Wall Street struggles to a mixed close
Wall Street recovered from an early sell-off Wednesday, however still finished the day mixed. The Federal Reserve’s decision to keep interest rates near zero was countered by a glum read on new home sales.
The Fed, in explaining its decision to keep interest rates steady, said that sustained weakness in several key economic indicators, including jobs, and European debt concerns were hindering the broader recovery.
Meanwhile new home sales tumbled 32% in May to a revised annual rate of 300,000 the lowest on record.
The Dow Jones rose 4.92 points, or 0.05%, to 10,298.44, the S&P 500 lost 3.27 points, or 0.3%, to 1,092.04 and the NASDAQ index fell 7.57 points, or 0.33%, to 2,254.33.
Housing stocks soared despite the disappointing housing data. D.R. Horton, Pulte Group and KB Home rallied 2.5%, 2.1% and 4.4% respectively.
It was poor day for tech stocks. Software maker Adobe tumbled 7.3% despite handily beating the street’s earnings expectations. However investors remained concerned about the direction of the company.
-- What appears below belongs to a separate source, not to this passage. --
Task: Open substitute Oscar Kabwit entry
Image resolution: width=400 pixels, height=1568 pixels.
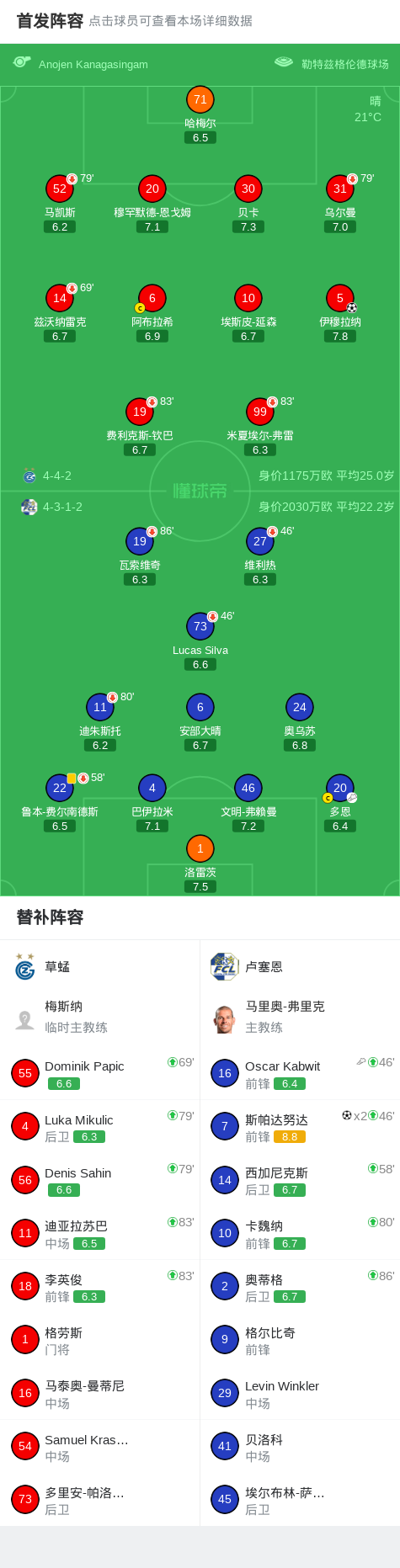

Apple and Microsoft were down 1.1% and 1.7% respectively.
Among the banking and financial stocks, Citigroup retreated 1.3%, while JPMorgan gained 1.5%.
Elsewhere cigarette maker, Philip Morris rallied 3.3% after receiving a boost to sales, particularly from Asia.
NYMEX light crude oil for August delivery fell US$1.50 to US$76.35 a barrel.
The slump in the price of crude hit oil stocks. Chevron and Exxon Mobil gave up 2.4% and 1.4% respectively.
However, BP ADR’s were virtually unchanged.
COMEX gold for August delivery dropped $5.30 to $1,234.80 an ounce.
European Markets
European stocks extended losses into a second session, following recent strong gains. Wednesday’s losses were prompted by the negative housing data out of the US.
The UK benchmark FTSE 100 retreated 68.46, or 1.30% to 5,178.52. The French CAC40 lost 63.53, or 1.71% to 3,641.79, while the German DAX gave up 64.52, or 1.03% to 6,204.52.
Among the UK banks, Barclays retreated 3.2%, while RBS and Lloyds gave up 0.8% and 0.5% respectively.
On the continent, BNP Paribas lost 2.2%, while Deutsche Bank was 1.5% cheaper.
Homebuilding stocks, CRH tumbled 4.1%, while cement maker HeidelbergCement AG gave up 4.7%.
Elsewhere, among the miners, BHP Billiton and Rio Tinto lost 1.8% and 1.6%. Anglo American lost 2.3%.
Among oil plays, BP edged 0.2% lower, while Royal Dutch Shell gave up 2%.
Japanese Markets
Japan’s Nikkei witnessed its biggest fall in over two weeks as a disappointing read on housing in the US deflated optimism of an economic recovery in that region. A strengthening yen hurt exporters, while commodity related stocks lost the most ground.
The Nikkei 225 fell 189.19, or 1.87% to 9,923.70.
Automakers Toyota and Nissan shed 1.7% and 1.8% as the yen strengthened against both the euro and greenback.
Canon fell 2.6%, while Nintendo dropped 3.6%.
Heavyweight financials Sumitomo Mitsui and Mitsubishi UFJ weakened 0.8% and 0.7%. Mizuho rose 0.6%.
A drop in commodity prices sent trading company Mitsubishi Corp.’s shares 1.5% lower.
Oil and gas explorer Inpex Corp. and Mitsui Mining & Smelting Co lost 2.9% and 2.6% respectively.
Shipping companies Nippon Yusen K.K. and Mitsui O.S.K. Lines retreated 3.6% and 2.7% after the Baltic dry index weakened for an 18th consecutive session.
Hong Kong Markets
Hong Kong reversed early losses, driven higher by record power consumption. Housing stocks however capped gains.
The Hang Seng put on 37.53, or 0.18% to 20,856.61.
Among the banks, ICBC lost 0.5% and Bank of China was unchanged. HSBC gained 0.9%.
Li & Fung put on 1.2%, while mobile phone maker, Foxconn lost 0.5%.
Oil producers, PetroChina and Cnooc lost 0.7% and 0.1% respectively.